Originally Edison distributed only DC (it is said that he didn’t understand AC, but it is likelier that there were some patents he didn’t want to pay royalties on). In 1960 my then girl-friend lived in an apartment at 103 St. and B’way in NYC that still had DC power. Lights and toasters didn’t care what you fed them (and there were radios made for DC that had a set of vacuum tubes with heater voltages that totaled to 117) but virtually everything else was made for AC operation. So she had a generator in a closet that ran a DC motor driving an AC generator to power all the other appliances. Noisy as hell. I don’t know when they changed.

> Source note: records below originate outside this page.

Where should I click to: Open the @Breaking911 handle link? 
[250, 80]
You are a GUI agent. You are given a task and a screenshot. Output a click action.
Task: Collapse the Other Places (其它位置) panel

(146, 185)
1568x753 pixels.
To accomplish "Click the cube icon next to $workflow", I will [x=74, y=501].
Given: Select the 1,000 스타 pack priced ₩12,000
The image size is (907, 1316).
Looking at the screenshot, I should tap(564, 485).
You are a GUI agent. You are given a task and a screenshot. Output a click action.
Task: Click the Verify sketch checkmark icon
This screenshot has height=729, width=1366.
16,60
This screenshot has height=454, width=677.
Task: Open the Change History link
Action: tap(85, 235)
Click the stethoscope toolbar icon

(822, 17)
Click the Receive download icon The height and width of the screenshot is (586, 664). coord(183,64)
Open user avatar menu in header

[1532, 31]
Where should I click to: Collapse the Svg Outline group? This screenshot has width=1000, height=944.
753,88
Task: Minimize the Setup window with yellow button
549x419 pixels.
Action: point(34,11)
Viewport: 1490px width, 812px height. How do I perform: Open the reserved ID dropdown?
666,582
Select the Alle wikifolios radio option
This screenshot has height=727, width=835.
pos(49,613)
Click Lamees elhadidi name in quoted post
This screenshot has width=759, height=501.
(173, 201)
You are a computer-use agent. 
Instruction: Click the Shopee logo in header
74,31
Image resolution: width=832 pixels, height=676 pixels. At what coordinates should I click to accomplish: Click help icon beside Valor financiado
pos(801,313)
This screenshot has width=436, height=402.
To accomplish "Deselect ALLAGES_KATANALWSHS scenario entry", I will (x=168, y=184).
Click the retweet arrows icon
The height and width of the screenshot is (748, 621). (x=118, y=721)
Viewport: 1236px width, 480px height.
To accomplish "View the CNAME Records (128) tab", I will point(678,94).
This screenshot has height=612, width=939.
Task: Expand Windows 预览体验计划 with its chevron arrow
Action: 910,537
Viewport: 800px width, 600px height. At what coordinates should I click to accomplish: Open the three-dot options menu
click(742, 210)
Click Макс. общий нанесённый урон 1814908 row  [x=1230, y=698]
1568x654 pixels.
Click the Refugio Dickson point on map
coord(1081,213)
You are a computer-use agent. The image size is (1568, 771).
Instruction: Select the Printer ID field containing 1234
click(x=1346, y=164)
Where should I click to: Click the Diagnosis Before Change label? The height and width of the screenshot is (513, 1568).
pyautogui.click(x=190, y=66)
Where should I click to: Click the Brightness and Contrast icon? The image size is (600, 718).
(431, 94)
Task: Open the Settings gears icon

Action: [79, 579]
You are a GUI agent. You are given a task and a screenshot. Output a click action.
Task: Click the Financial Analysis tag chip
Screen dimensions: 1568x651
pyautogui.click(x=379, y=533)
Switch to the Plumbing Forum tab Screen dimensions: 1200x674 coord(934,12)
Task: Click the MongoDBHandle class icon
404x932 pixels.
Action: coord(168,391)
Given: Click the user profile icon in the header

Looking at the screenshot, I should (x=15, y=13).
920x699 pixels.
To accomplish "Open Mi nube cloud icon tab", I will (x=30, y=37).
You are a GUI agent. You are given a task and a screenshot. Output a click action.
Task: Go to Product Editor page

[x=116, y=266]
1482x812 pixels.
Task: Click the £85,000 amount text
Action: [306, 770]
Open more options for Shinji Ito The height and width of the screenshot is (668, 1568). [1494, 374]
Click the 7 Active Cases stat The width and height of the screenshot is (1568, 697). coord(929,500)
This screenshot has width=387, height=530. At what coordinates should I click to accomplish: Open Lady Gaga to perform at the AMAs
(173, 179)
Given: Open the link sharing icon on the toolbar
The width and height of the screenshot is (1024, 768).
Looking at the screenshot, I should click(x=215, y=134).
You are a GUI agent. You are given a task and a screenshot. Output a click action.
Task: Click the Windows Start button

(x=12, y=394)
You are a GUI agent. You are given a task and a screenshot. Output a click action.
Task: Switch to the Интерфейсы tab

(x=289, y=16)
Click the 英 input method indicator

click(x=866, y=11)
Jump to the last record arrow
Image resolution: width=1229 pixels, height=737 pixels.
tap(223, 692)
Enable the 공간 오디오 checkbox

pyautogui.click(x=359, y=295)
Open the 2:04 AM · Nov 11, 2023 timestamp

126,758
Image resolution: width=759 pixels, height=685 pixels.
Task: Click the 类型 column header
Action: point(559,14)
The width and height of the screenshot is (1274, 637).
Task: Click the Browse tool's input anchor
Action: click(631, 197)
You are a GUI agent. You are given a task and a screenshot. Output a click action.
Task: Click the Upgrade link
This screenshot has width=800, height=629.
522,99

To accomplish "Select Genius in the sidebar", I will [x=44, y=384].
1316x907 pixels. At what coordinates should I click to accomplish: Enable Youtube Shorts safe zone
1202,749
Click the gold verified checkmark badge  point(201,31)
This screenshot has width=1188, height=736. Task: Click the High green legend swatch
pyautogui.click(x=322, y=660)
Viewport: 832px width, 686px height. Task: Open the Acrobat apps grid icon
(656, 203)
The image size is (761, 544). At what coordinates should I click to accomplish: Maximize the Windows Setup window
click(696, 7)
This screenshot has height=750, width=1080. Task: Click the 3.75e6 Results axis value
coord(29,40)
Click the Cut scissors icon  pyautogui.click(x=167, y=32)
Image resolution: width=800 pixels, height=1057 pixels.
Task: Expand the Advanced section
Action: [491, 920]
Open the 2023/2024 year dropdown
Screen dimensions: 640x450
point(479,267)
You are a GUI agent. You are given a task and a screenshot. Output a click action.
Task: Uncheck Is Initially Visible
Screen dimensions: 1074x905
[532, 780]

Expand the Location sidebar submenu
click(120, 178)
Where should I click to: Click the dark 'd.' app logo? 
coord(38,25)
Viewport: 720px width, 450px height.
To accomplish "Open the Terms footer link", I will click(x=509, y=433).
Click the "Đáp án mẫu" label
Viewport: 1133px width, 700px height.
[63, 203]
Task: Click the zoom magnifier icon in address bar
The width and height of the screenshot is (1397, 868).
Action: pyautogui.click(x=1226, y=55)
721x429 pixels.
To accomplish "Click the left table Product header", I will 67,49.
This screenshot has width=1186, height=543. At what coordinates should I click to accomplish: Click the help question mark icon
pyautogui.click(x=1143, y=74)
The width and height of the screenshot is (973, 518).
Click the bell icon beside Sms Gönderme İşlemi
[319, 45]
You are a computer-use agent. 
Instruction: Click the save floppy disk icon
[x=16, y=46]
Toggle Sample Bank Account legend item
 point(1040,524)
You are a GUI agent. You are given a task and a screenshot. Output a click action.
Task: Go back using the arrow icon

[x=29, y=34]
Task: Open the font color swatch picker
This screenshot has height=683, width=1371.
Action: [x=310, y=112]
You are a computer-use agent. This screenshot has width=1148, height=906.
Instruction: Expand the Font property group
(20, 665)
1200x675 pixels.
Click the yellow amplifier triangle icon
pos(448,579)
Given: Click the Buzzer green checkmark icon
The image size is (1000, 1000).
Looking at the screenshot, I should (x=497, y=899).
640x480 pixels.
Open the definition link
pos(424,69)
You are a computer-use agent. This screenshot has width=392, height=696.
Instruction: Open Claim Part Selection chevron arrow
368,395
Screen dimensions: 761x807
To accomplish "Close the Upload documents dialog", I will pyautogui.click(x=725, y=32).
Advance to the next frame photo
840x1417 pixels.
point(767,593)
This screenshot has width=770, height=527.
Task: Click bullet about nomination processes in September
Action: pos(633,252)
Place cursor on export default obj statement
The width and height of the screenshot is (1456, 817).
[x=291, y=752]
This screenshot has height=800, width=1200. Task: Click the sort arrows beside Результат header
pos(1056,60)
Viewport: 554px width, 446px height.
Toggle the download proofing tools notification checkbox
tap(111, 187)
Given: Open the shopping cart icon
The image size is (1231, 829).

If you want to see the AC spin a coin (a quarter works very well) on a table under a fluorescent bulb. You see strobe patterns slow down, stop, speed up as it winds down. Just like the wagon wheels in old westerns. Although that is the result of the frame rate of movies, since the sun operates in DC mode.

This is why you do not want to use a fluorescent tube for lighting your lathe. At certain revs it will look like the headstock is still even though it is spinning. Eventually you will block out the noise of the motor and put your hand into it.

At a certain power station many years ago they held an open day and had to label a rotating machine prominently to warn people this was happening. Naturally someone had to test the truth of this statement by putting his hand into it.

Many modern fluorescent fixtures now use electronic ballasts which don’t have power line flicker because they use a converter which runs off of rectified and filtered AC (the tube is driven at 10s of kHz, essentially producing continuous light; the plasma discharge and phosphors also have a short persistence time), so this is probably less of a problem, although older magnetic ballasts are still in widespread use.

Really you don’t need AC …At All ! The reason appliances run on AC ( really DC !!) is so they can control you.They can charge you a fortune and tell you how hard it is to create and then push all that AC across thousands of miles. Nicholas Tesla wanted a home base DC system not an AC system that has to be pushed 1,000’s of miles. When Tesla died all his work was seized .

Who’s “they”? The Illuminati? The Martians?

If you are going to reply to an old thread, at least post something that isn’t complete BS, OK?

Since this is an old thread that has been raised for no good reason, I’m closing it.